▸ **TASK ITEM**: Quote the lines below from the one containing "The width and" to the final line, both ends included; exclude the pictures.

Dataset excerpts
-- Opening Marker --
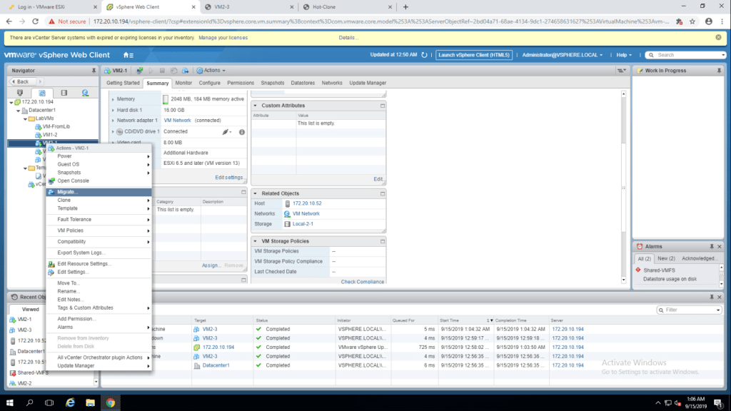The height and width of the screenshot is (411, 731).
Task: Open Internet Explorer from the taskbar
Action: tap(71, 402)
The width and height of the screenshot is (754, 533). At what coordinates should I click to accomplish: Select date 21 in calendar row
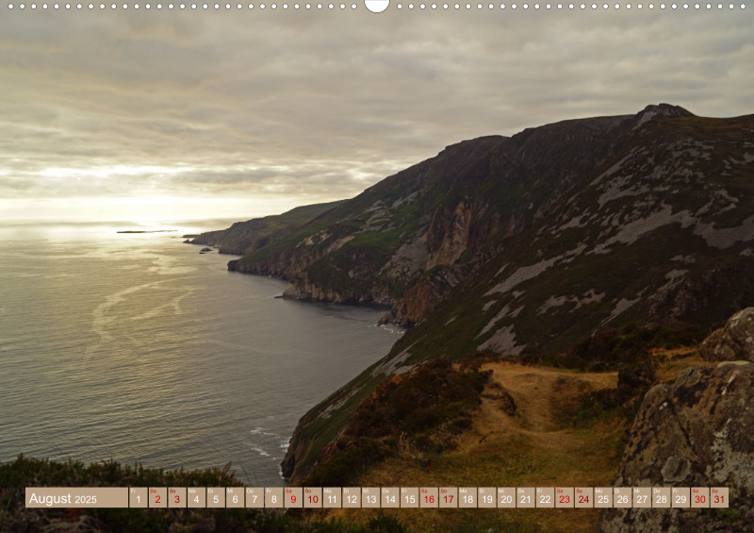coord(525,497)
-- Closing Marker --
▸ **PROBLEM SOLUTION**:
The width and height of the screenshot is (754, 533). At what coordinates should I click to accomplish: Select date 21 in calendar row
coord(525,497)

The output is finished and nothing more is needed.